If there are new features that can provide a large benefit, storage-device developers should have a conversation with the filesystem community about them, Ts'o said. If, for example, providing a hint that some data is for a journal, such as for a filesystem or database, would make a big performance difference, there may be a way to change the filesystems and applications to take advantage of it. But the benefit needs to be large and the interface to the feature needs to be stable. "It would probably be an ioctl()", he said to chuckles, but he could imagine adding a feature of that sort.
Retrieving kernel attributes
At the 2022 Linux Storage, Filesystem, Memory-management and BPF Summit (LSFMM), Amir Goldstein and Miklos Szeredi led a discussion on a new interface for extracting information from kernel objects using the filesystem extended-attributes (xattr) interface. Since Szeredi was not present in Palm Springs, he co-led the session virtually over Zoom audio, which was the only filesystem session with a virtual leader at LSFMM this year. Szeredi's proposal for an interface of that sort had been posted just the day before the session.
Goldstein started things off by noting that there are several use cases where there is a need for a new API to obtain bits of information from the kernel, so it seems like a good idea to create a common API that can meet those needs. Szeredi proposed the getfattr mechanism, which builds on the xattr interface; Goldstein said that he was happy with the idea, as were Szeredi and Dave Chinner, who suggested the idea a year or so ago. In addition, other than an objection to binary data, Greg Kroah-Hartman was "not unhappy" with the idea.
Szeredi took over to describe the proposal in more detail. The intent is to be able to get attributes from some kernel objects; those could be mounts or inodes, but processes or other objects are possible as well. There are several existing interfaces for getting this kind of information, but each has a different way to access the attributes, so it would be nice to have a unified interface, he said.
The xattr API was repurposed for his proposal. It uses a different namespace for the new attributes, however, in order to ensure that legacy code will not break due to unexpected new attributes. For example, listxattr() would not return attributes from the new namespace. One objection to the interface is that it is not efficient enough if there is a need to retrieve multiple attributes. Szeredi said that would need to be tested to see if it is truly a problem, but if so, the API could be extended with a bulk-retrieval mechanism.
![Amir Goldstein [Amir Goldstein]](https://static.lwn.net/images/2022/lsfmm-goldstein2-sm.png)
Goldstein said that the same interface could be used for a "setfattr" tool that could set attributes; he wondered if there were any objections to the general idea. David Howells said that he had some "potential objections" that are likely surmountable: for example, getfattr does not have the right security checks. It should either have no security checks or ones like the statfs() system call has. The checks required could be based on the namespace being queried, so that Linux security module (LSM) checks could be accommodated as needed.

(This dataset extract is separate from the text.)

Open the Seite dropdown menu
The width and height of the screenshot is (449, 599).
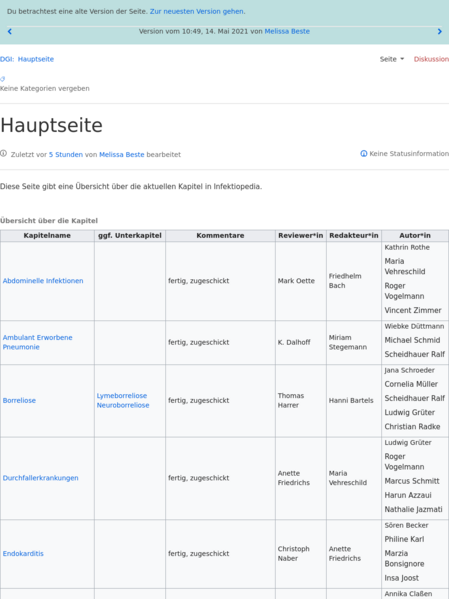tap(392, 59)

Howells would also rather see the information be returned as binary data, rather than strings, especially for things that need to be retrieved quickly. He has gotten messages from some developers who liked his fsinfo() proposal because it returned data in binary form, so there was no need to parse it. Goldstein said that others want to be able to use getfattr in shell scripts, however.

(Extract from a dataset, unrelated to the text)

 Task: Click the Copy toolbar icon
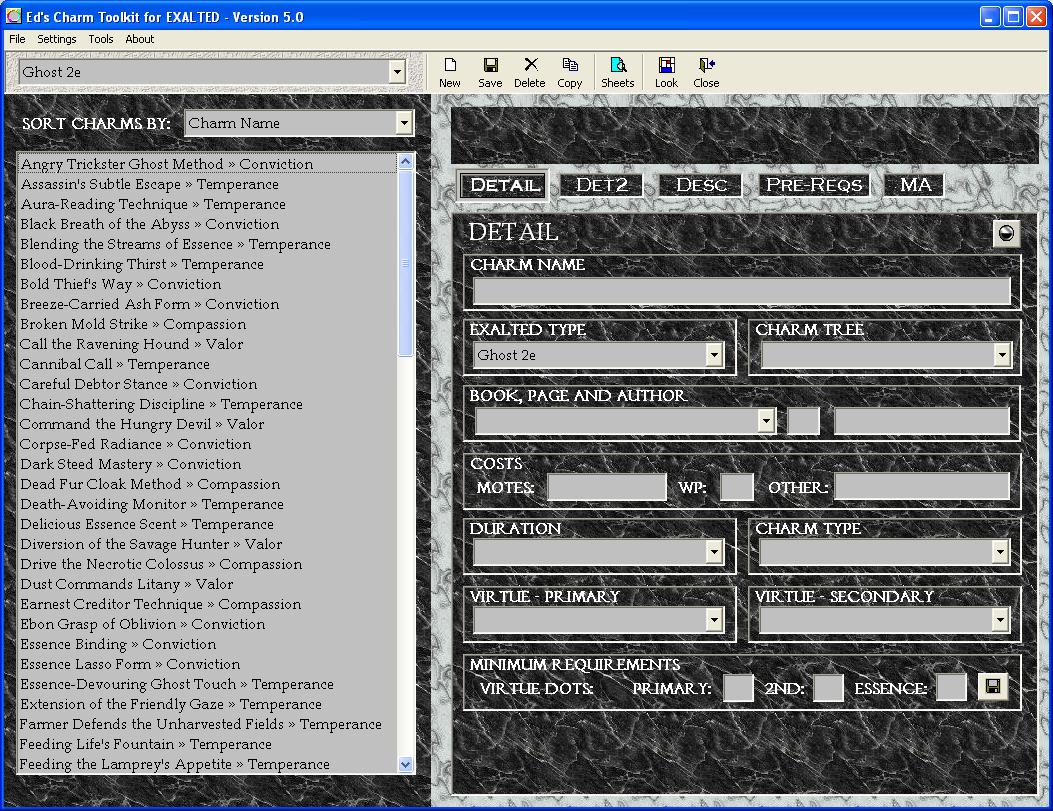tap(570, 72)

The idea is to have a simple and flexible generic interface, he said. If there is a need for higher performance, then once that has been demonstrated, a different interface can be added. Howells said that there is a need for systemd to be able to read a list of thousands of mounts; it will need higher performance. But Goldstein said that most systems do not have thousands of mounts; another interface that is less simple and generic can be added for those kinds of use cases.
Ted Ts'o said that the interface being proposed is not for reading lists of thousands of mounts, but is, instead, for getting information like: "what is the mount point for that particular file or directory?" Thousands of mount points are a reality on production systems at Google, he said, but this interface is not meant for that case. In his mind, getfattr is the non-controversial part; it is the setfattr piece that has not been specified which requires a lot more consideration. There are questions of which attributes can be set, what the permissions required are, how the interface can be introspected, and so on. If the setting interface is not done right, he said that Luis Chamberlain would eventually have to give a talk to complain that it is just as bad as ioctl() is. If getfattr is the camel's nose under the tent for an unseen set interface, that worries Ts'o.

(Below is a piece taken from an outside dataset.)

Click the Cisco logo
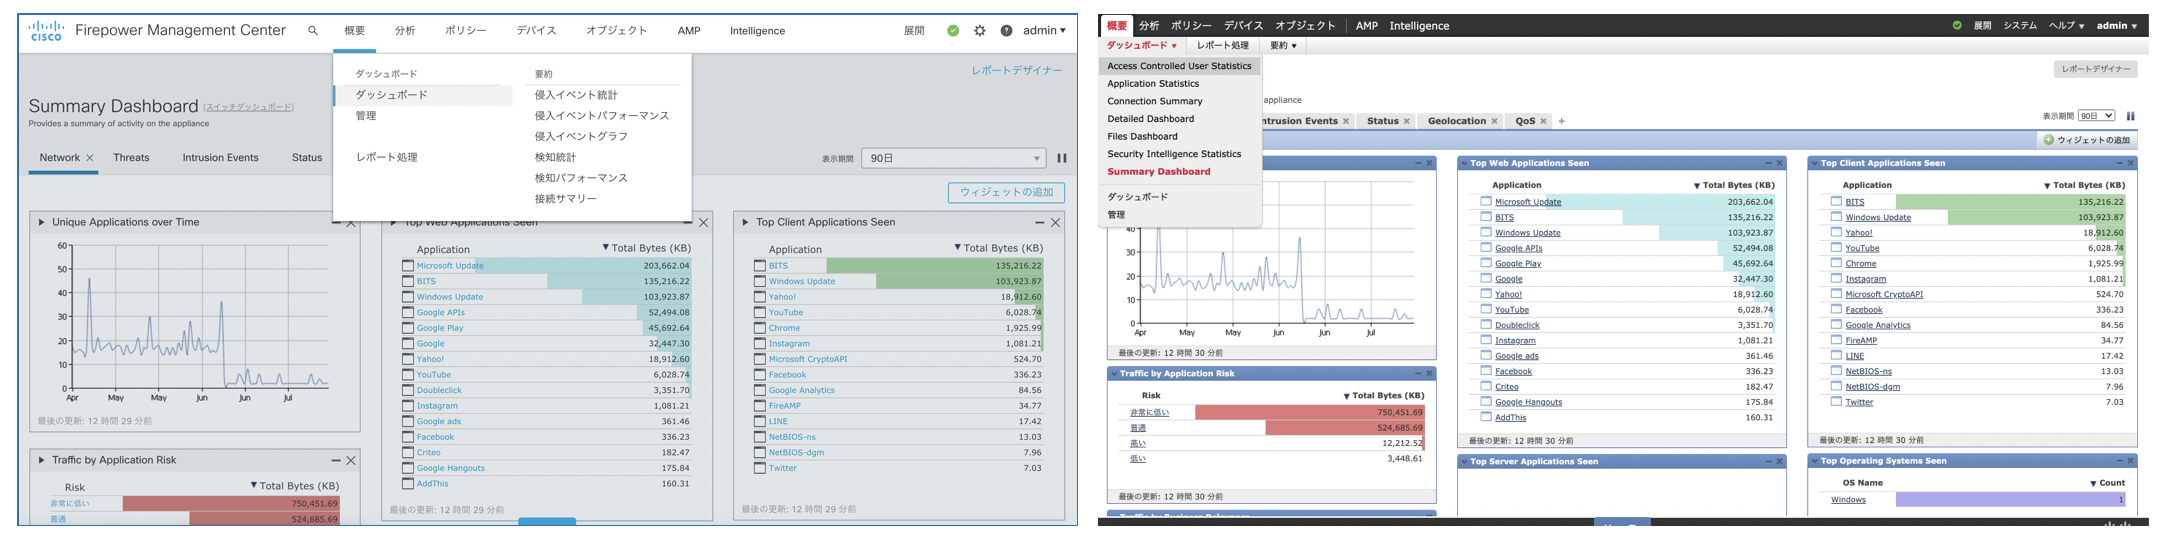The image size is (2158, 550). tap(46, 31)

Christian Brauner said that the systemd developers should get an opportunity to weigh in on the proposal. There are longstanding bugs and serious performance issues that the tool has experienced when gathering mount properties on thousands of mounts on production workloads. That is part of what is driving the fsinfo()-style of interface. Brauner thinks it is important to address those problems in any kind of proposal of this sort.
Howells said that some kind of "get mountlist" call might be sufficient to solve the specific problems that systemd is experiencing. Goldstein said that it was not necessary for this proposal to solve all of the problems, however. The problem for systemd is that a single change to the mounted filesystems requires it to rescan the mount tree because it does not get notified of what the change is, only that something has changed, Szeredi said. If the notification could somehow be improved, that might solve systemd's problem.
Goldstein said that the proposal email showed a static hierarchy of attributes but that the hierarchy can be extended flexibly such that each filesystem type could have its own namespace. The CIFS filesystem already does that for both getting and setting attributes in a cifs.* namespace. Brauner asked what the new system call underlying getfattr looked like. Goldstein replied that it was simply using getxattr(). The difference is in the interpretation of the namespaces that are included in the path name argument.
Ts'o said that it did not really make sense for ext4 to switch to this xattr-based mechanism, since it already has a way for programs to retrieve ext4-specific information via sysfs. That code must be maintained for backward compatibility, so adding more code to support the xattr-based mechanism is not attractive. Trying to force all filesystems and applications to use the proposed interface for filesystem-dependent information is probably a bad idea, he said. Any filesystem that wants to use it, should go ahead and do so, however. He just does not see any real value for ext4.
Brauner suggested making it a different system call, even if it is actually using the same getxattr() code underneath. The current expectation for xattrs is that they are stored on disk associated with a file, which is not the case for "fattrs". Goldstein agreed that it probably makes sense to do so. Two other things to consider are adding a getxattrat() system call and, perhaps, a way to get multiple xattrs in a single call, he said. XFS has an ioctl() command for getting multiple xattrs, which could perhaps be generalized. With that, the session ran out of time, but it seems that the xattr-based approach will continue to be pushed forward.
A discussion on readahead
Readahead is an I/O optimization that causes the system to read more data than has been requested by an application—in the belief that the extra data will be requested soon thereafter. At the 2022 Linux Storage, Filesystem, Memory-management and BPF Summit (LSFMM), Matthew Wilcox led a session to discuss readahead, especially as it relates to network filesystems, with assistance from Steve French and David Howells. The latency of the underlying storage needs to factor into the calculation of how much data to read in advance, but it is not entirely clear how to do so.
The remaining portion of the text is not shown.